– Да, не хотелось бы. – Шон обвел взглядом богатые апартаменты.
Мастер наблюдал за ним.
– Знаете, – негромко произнес Мастер, – в вашем Таммани-холле не изобрели ничего нового. Мои предки занимались этим еще до Стайвесанта. Думаю, в городах иначе и не бывало. И не будет, осмелюсь предположить. – Он удовлетворенно кивнул. – Орава новая. Игра старая.
– Значит, мой внук может зажить не хуже вас?
– Возможно. Вы подаете надежды.
– Здорово! – искренне обрадовался Шон, затем ухмыльнулся. – Тогда небось меня похвалит даже сестрица! – Он помолчал. – Вы были очень любезны, сэр. Я этого не забуду. Особенно с учетом огромной разницы между нами.
Мастер неторопливо затянулся сигарой, следя за молодым человеком из-под полуприкрытых век.
– Не так уж она велика, О’Доннелл, – сказал он мягко. – Все дело в везении.
1860 годКогда Хетти попросила Фрэнка сопровождать ее, тот чуть не отказался. А когда решил пойти, то не ради того, чтобы сделать ей приятное, а в намерении все-таки присмотреться к этому чертову типу Линкольну, коль скоро уж тот объявился в Нью-Йорке.
Фрэнк Мастер впервые услышал об Аврааме Линкольне пару лет назад, когда тот прославился соперничеством на выборах в сенат с кандидатом от демократов Дугласом. Оба провели серию публичных дебатов, которые подробно освещались в газетах, и Мастер прочел все внимательно, так как главным предметом споров Линкольна и Дугласа было рабство. Линкольн не прошел, однако Фрэнку было понятно, что это искусный политик.
Но в дальнейшем Фрэнк не проявлял большого внимания к иллинойскому юристу – вплоть до этого месяца, когда с началом года выборов влиятельная «Чикаго трибьюн» вдруг, изрядно всех удивив, поддержала его кандидатуру на президентский пост. Поэтому, несмотря на тот факт, что Фрэнк не разделял энтузиазма жены, а вечер был февральский, промозглый, он все же отправился с ней на Астор-плейс в Большом зале Куперовского института. Они решили пойти пешком, потому что до места была всего лишь дюжина кварталов по Третьей авеню.

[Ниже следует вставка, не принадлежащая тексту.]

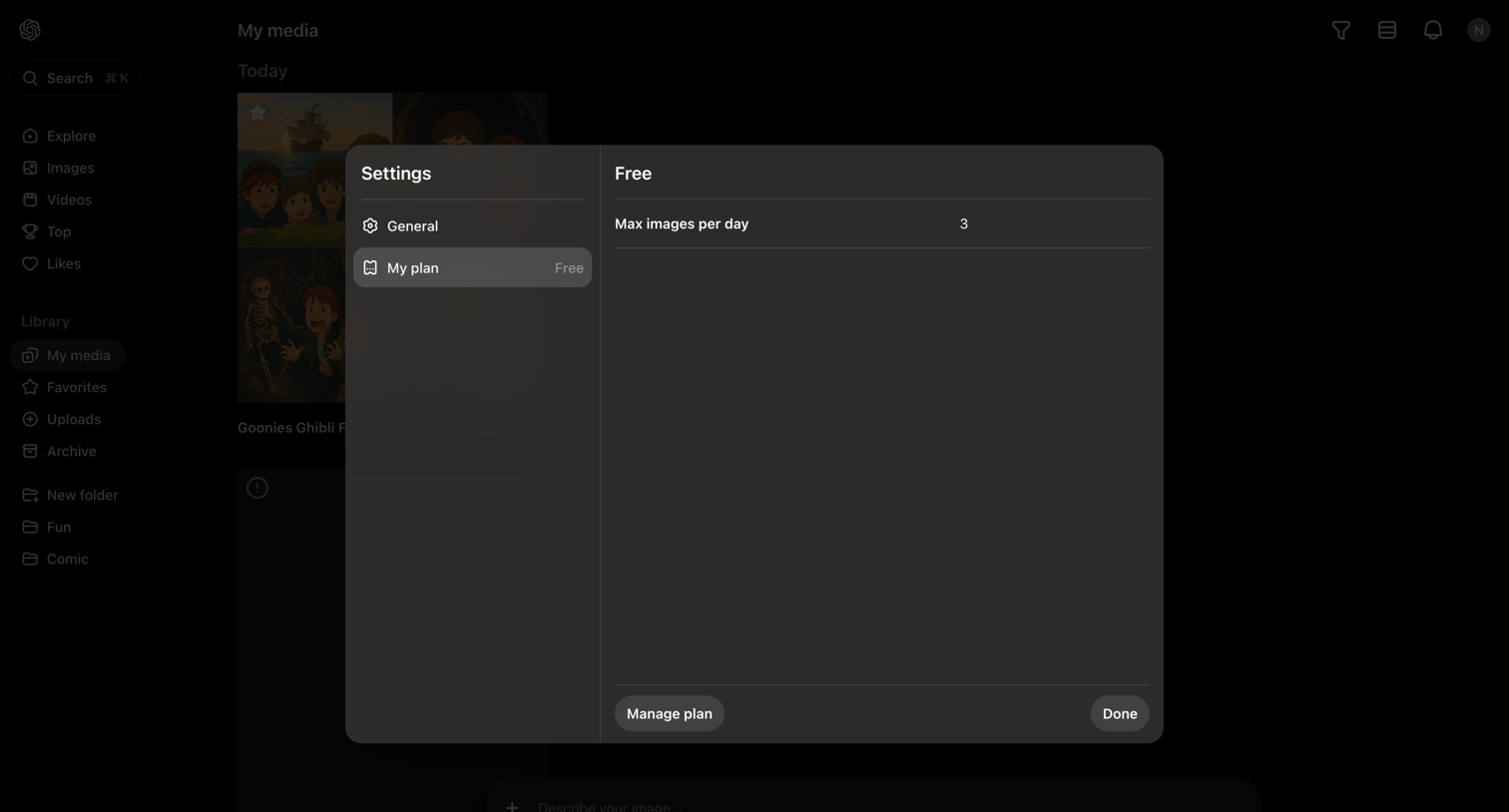The width and height of the screenshot is (1509, 812).
Task: Open the Search field in sidebar
Action: point(75,78)
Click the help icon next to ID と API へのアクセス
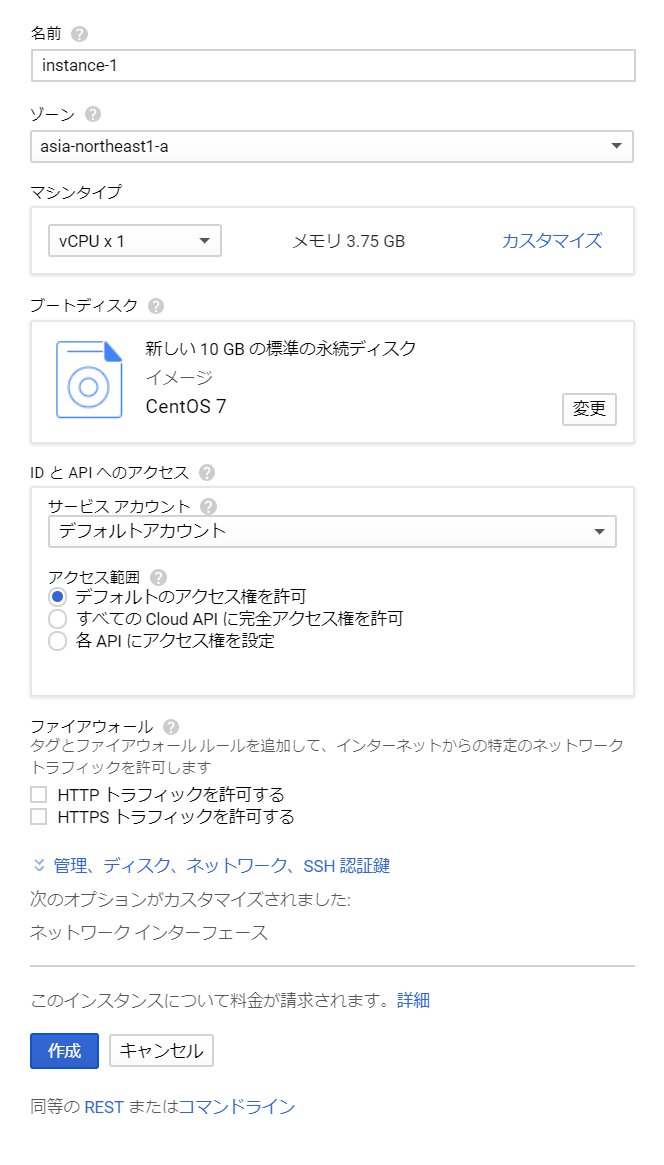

Выйдя из Грамерси-парка, он предложил ей руку, и Хетти приняла. Годами раньше это был естественнейший жест. Бог знает, подумал Фрэнк, сколько миль прошагали они рука об руку на заре их семейной жизни, когда она оставалась той самой молодой женщиной, что согласилась пойти с ним на Кротонский акведук. Но теперь они редко ходили так, и он, посмотрев на нее, задался вопросом: когда началось охлаждение?
Он предположил, что в то время, когда она читала ту дьявольскую книжку. «Хижина дяди Тома» не укрепила его брак, это уж точно. Фрэнка поражало, что предметом его трений с женой могла явиться проблема рабства. Впрочем, подумал он, не так уж это и странно, коль скоро она разделила всю страну. Дело было не только в плюсах и минусах рабовладения: спор вскрыл глубочайшую разницу в философии – различие, с которым он в итоге ничего не смог сделать.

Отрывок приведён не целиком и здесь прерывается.